G: Famous last words.

C: I'm packing up the office, and my hands start itching like crazy. I think I touched something. I go to my OB the next day, and she says, “I’m confident you have cholestasis. We need to have this baby today.” And I said, “I can't have this baby until the UPS person comes at 5 pm.”

G: You sent me a photo of all the boxes.

C: I called Zach and said, “Two things. One, we're having this baby today. Two, can you come help me with these boxes?” I left the inventory in the courtyard outside the office and just hoped for the best.

G: This is the most you thing you have ever done.

C: It all worked out. The baby was fine. The inventory was fine.

storq founders at headquarters

G: My path into motherhood was a little slower. I kept waiting until I felt ready, which I think was partly because of the job. When you're sitting with pregnant women all day, hearing very frank accounts of what's happening to their bodies, you're not exactly rushing toward it.

C: You were getting a lot of information you did not ask for.

G: So much information. And then when we did try, it took a while. We did IVF. It worked. But it meant the whole thing was more deliberate, more compressed. You figure out pretty quickly that if you want more than one kid, you have to actually have a plan.

C: When we finally did have our own kids, so much of what we'd built just clicked. We'd had this theory that the most important thing you could offer someone in this season of life was continuity of self. That becoming a parent doesn't erase who you were before. Your taste, your interests, your sense of style, those don't disappear. Your life is changing enormously around you, but you are still you. And when I was actually in it with Nell, I was like, yes. This is exactly right. 

G: It validated almost all of it. And it made us better at the work, I think. More patient with the customer. Someone on our team used to remind us: this is a really big deal for her. She's never done this before. Even when we'd spent years thinking about how to pack a hospital bag, for her, it's the most important thing in the world. You hold both of those truths at once.

storq co founders and baby

G: Adding a parenting line felt inevitable. You're already with us through pregnancy and nursing; the next step was the things you need once the baby actually arrives.

C: And it opened up this whole new creative opportunity. The whole market decided at some point that neutral was safe, and now everything looks the same.

G: So much beige.

C: And the other thing is, who is this stuff actually for? The baby doesn't care. The baby has no opinions about the print on the diaper bag. But the parent is going to be carrying that bag every single day. It's going to be in their home. It's going to be in every photo. Design for them.

G: Yes! So much of what existed was designed for the baby and handed to the parent to carry around. We wanted to flip that. These are your things. They should feel like yours. And they should actually work, like, really solve the problem. The changing pad folds a certain way for a reason. Style and function aren't mutually exclusive.

storq founders with children

C: And then we sold the company.

G: Which was not the plan, and then it was.

C: Kindred Bravely had been in our orbit for a while. And when we started talking to Carrie Welch [CEO of Kindred Bravely], it was just... immediate. She got what we'd built. She understood why it mattered. And the vision for what it could become felt like a natural extension of everything we'd already been doing, not a departure from it.

G: The brands complemented each other in a real way. Not just on paper. The customer, the values, the approach to product. It felt like the pieces fit.

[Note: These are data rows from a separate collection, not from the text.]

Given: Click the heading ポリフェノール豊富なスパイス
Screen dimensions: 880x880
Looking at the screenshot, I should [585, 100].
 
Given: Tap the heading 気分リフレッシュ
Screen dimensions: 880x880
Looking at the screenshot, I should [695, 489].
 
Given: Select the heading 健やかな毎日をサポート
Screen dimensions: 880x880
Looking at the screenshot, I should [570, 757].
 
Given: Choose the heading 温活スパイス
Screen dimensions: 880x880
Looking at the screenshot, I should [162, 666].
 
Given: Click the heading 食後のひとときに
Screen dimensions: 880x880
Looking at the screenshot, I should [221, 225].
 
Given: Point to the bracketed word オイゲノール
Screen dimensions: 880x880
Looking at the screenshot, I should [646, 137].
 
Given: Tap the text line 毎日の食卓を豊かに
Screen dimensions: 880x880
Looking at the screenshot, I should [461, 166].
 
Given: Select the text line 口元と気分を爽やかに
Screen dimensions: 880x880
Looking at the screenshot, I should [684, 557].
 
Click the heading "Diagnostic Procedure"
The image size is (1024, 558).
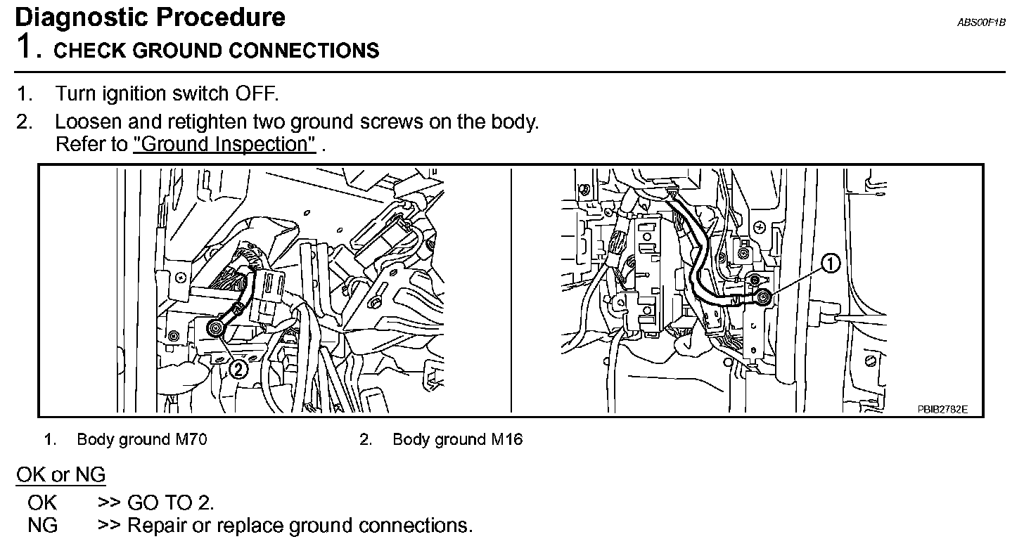click(150, 17)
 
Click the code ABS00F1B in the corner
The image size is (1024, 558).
click(981, 22)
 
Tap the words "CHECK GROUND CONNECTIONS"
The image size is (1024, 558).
click(217, 51)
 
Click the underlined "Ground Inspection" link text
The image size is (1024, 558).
click(224, 145)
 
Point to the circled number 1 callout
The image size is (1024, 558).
click(831, 264)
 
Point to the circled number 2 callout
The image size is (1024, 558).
click(239, 368)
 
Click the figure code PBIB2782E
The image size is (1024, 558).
click(942, 408)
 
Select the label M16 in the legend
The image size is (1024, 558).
click(506, 440)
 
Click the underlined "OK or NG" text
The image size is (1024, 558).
click(60, 475)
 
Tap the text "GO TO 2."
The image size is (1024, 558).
click(170, 502)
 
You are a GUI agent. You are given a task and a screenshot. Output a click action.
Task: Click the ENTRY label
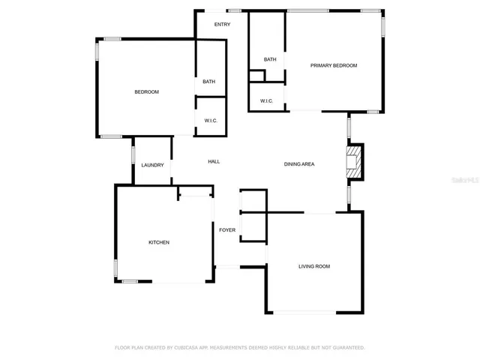222,25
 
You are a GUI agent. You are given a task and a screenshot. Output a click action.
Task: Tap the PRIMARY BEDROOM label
334,66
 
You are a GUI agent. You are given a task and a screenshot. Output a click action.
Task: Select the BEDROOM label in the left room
146,92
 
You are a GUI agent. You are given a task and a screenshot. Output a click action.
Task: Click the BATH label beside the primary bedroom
270,59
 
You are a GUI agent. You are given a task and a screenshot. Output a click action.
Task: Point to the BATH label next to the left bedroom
209,82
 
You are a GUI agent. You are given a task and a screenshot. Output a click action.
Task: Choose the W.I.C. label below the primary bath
266,100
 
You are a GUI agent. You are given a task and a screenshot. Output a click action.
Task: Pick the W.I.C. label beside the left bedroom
210,120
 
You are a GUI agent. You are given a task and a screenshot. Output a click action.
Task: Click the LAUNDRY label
152,165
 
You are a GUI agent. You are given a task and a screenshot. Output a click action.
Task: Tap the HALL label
214,162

C: And the team. That matters more than people think. You're handing something over that you've spent years building. You want to know it's going somewhere good, with people who care about it the way you do. And it is.

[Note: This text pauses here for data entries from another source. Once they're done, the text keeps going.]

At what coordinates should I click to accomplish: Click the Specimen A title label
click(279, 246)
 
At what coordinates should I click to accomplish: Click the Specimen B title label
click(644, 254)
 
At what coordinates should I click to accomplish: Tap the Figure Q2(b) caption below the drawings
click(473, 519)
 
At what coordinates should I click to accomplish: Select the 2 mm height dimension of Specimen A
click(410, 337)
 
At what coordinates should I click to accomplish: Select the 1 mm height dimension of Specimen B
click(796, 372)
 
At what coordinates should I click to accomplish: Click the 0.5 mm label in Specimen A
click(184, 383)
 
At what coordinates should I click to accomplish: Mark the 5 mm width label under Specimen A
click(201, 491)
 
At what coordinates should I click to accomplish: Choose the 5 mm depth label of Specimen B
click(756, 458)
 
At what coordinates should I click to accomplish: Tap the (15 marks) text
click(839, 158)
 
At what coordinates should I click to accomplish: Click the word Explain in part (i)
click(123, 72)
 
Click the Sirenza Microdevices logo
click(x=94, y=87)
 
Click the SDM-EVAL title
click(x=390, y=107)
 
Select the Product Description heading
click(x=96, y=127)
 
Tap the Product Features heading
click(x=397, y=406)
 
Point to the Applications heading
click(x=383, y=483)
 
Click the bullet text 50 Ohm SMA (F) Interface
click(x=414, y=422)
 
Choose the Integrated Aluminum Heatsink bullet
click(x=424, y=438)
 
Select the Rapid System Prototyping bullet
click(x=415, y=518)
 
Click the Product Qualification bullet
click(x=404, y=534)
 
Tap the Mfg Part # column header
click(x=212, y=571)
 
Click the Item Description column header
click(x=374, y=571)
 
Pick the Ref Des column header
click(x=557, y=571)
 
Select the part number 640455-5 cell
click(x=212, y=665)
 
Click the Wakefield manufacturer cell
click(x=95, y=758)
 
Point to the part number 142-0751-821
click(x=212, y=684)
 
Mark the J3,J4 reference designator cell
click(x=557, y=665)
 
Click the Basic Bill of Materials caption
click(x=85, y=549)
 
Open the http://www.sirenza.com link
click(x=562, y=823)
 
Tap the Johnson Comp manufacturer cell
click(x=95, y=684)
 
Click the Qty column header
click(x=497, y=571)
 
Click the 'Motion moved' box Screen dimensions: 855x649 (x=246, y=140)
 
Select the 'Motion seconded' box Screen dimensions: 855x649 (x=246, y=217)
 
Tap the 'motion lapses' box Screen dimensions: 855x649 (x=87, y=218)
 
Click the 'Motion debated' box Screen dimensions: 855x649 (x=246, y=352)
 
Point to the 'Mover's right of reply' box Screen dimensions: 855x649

G: We built something that outlasted us being in charge of it. That's not nothing.

C: All four of our kids know we built something together. They're proud of it, I think.

G: Mine definitely are. Well, the older one had an anxiety attack. But he comes around.

C: They always come around.

Courtney and Grace co-founded Storq in 2014. In 2025, Storq was acquired by Kindred Bravely, where they both now work.